Pour ce qui est du langage parlé, le niveau de stress d’un interlocuteur peut aussi indiquer la présence de plusieurs maladies mentales telles que l’anxiété, la dépression et certaines maladies neurodégénératives. Le niveau de stress peut être évalué par des ordinateurs à partir de certaines particularités dans la voix, dont le ton, l’énergie, le débit et le nombre de pauses.
Prévenir, toujours mieux que guérir
On fonde beaucoup d’espoir dans l’utilisation de l’IA pour prévenir les maladies mentales. Cette technologie et ses applications permettent de mettre au point des méthodes d’évaluation automatiques de l’état de santé des patients, une démarche parfois plus ardue en intervention psychologique. Le recours à la prévention par la détection précoce de signes préoccupants permet non seulement de réduire le nombre de cas de maladie, mais aussi d’améliorer la qualité de vie des patients. L’utilisation de l’IA en santé mentale est certes prometteuse, mais elle doit se faire sous étroite surveillance, notamment pour protéger la confidentialité des renseignements personnels qu’elle recueille et compile.

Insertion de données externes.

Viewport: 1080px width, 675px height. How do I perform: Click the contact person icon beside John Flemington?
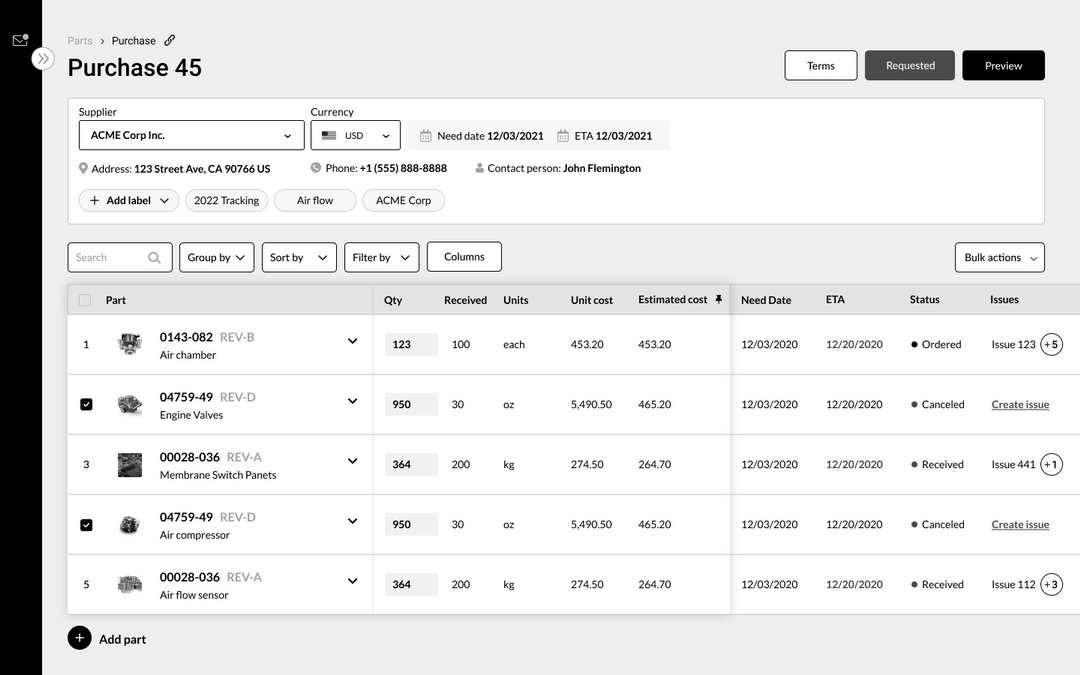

L’intelligence artificielle en santé mentale vous intrigue? Gardez l’oeil ouvert, nous verrons bientôt comment l’IA peut aussi être impliquée dans le diagnostic et le traitement des maladies mentales!
Références
Bedi G, Carrillo F, Cecchi G, Slezak D, Sigman M, Mota N et al. Automated analysis of free speech predicts psychosis onset in high-risk youths. Npj Schizophrenia. 2015;1(1).
Hamet P, Tremblay J. Artificial intelligence in medicine. Metabolism. 2017;69:S36-S40.
Reece A, Danforth C. Instagram photos reveal predictive markers of depression. EPJ Data Science. 2017;6(1).
Tiffin P, Paton L. Rise of the machines? Machine learning approaches and mental health: opportunities and challenges. The British Journal of Psychiatry. 2018;213(3):509-510.